Réponse de Transports Canada (21 novembre 2000)
Dans sa réponse, TC indique que NAV CANADA a l'intention de procéder à des essais d'un système d'alerte de conflit au centre de contrôle régional de Toronto, d'ici au 31 mars 2001. TC ne précise aucunement s'il est d'accord avec cette recommandation, se bornant à dire qu'il va surveiller les essais, puis évaluer s'il y a lieu d'adopter une approche réglementaire pour traiter la recommandation du Bureau. De plus, TC précise qu'un Avis de proposition de modification (APM) a été présenté à la réunion du Comité technique du Conseil consultatif sur la réglementation aérienne canadienne (CCRAC), qui a eu lieu en juin 2000, afin d'exiger la pose d'un système anticollision embarqué (ACAS) dans certains aéronefs, d'ici au 1er janvier 2003.
Évaluation de la réponse de NAV CANADA (21 mars 2001)
Dans sa réponse, NAV CANADA indique être d'accord avec l'obligation de mettre un outil opérationnel d'alerte de conflit à la disposition des contrôleurs dans certains milieux uniquement, sans toutefois s'engager sur une date à laquelle un tel système pourrait être opérationnel dans les installations de contrôle de la circulation aérienne du pays. NAV CANADA donne cependant une date à laquelle les essais opérationnels vont débuter dans des secteurs en route de niveau supérieur.

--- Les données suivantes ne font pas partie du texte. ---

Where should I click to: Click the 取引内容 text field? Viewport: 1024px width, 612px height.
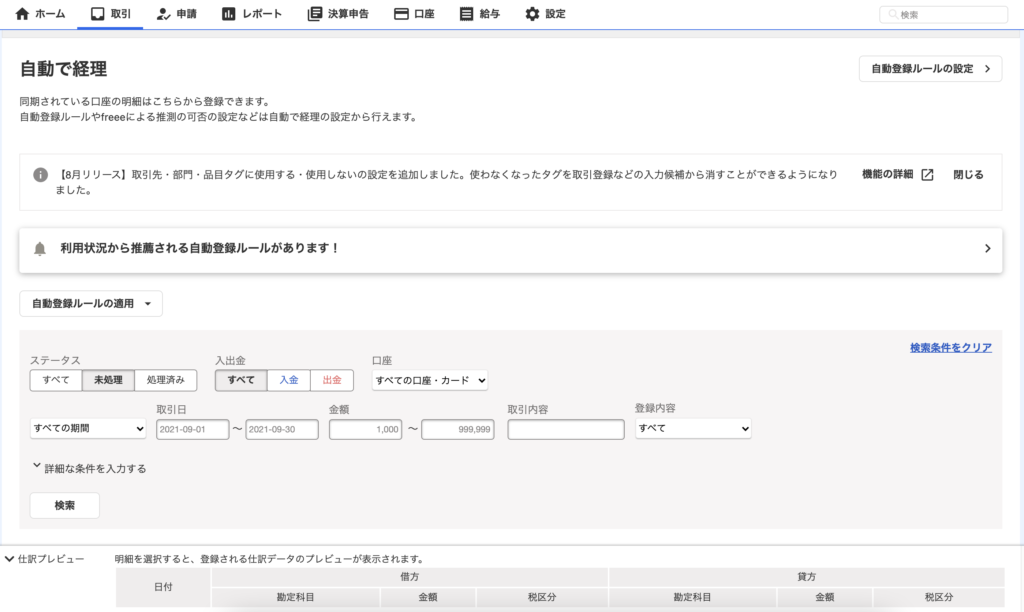click(565, 429)
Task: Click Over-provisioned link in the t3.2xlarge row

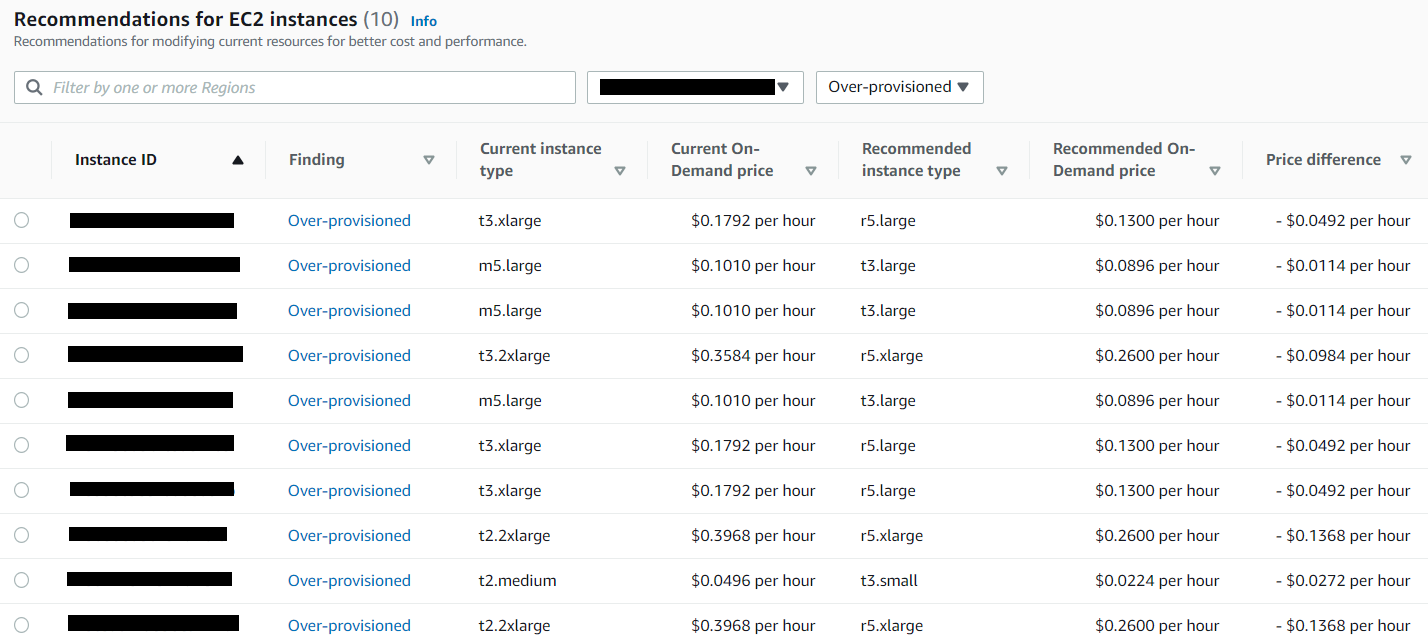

Par conséquent, on estime que la réponse de NAV CANADA dénote une intention en partie satisfaisante.
Évaluation de la réponse de Transports Canada (21 mars 2001)
Dans sa réponse, TC indique que son personnel va surveiller le déroulement des essais et évaluer s'il y a lieu d'adopter une approche réglementaire pour répondre au but visé par la recommandation.
On estime que la réponse de TC dénote une intention satisfaisante.
Suivi exercé par le BST (21 mars 2001)
Le BST doit continuer à suivre les mesures prises par NAV CANADA et TC.
Réévaluation du Bureau (9 juin 2004)
NAV CANADA fait savoir que le système d'alerte de conflit est maintenant opérationnel dans la majorité de l'espace aérien canadien bénéficiant d'une couverture radar, mais qu'il n'est pas et qu'il ne pourra probablement pas être mis en place dans certains espaces aériens de niveau inférieur et de région terminale. Toutefois, les activités de NAV CANADA qui ont eu lieu depuis la publication de la recommandation devraient concrètement réduire les risques inhérents à cette lacune de sécurité.
Par conséquent, on estime que la mesure décrite dans la réponse dénote toujours une intention en partie satisfaisante.
Suivi exercé par le BST
Aucune autre mesure ne s'impose.
Le dossier entourant cette lacune est classé en veilleuse.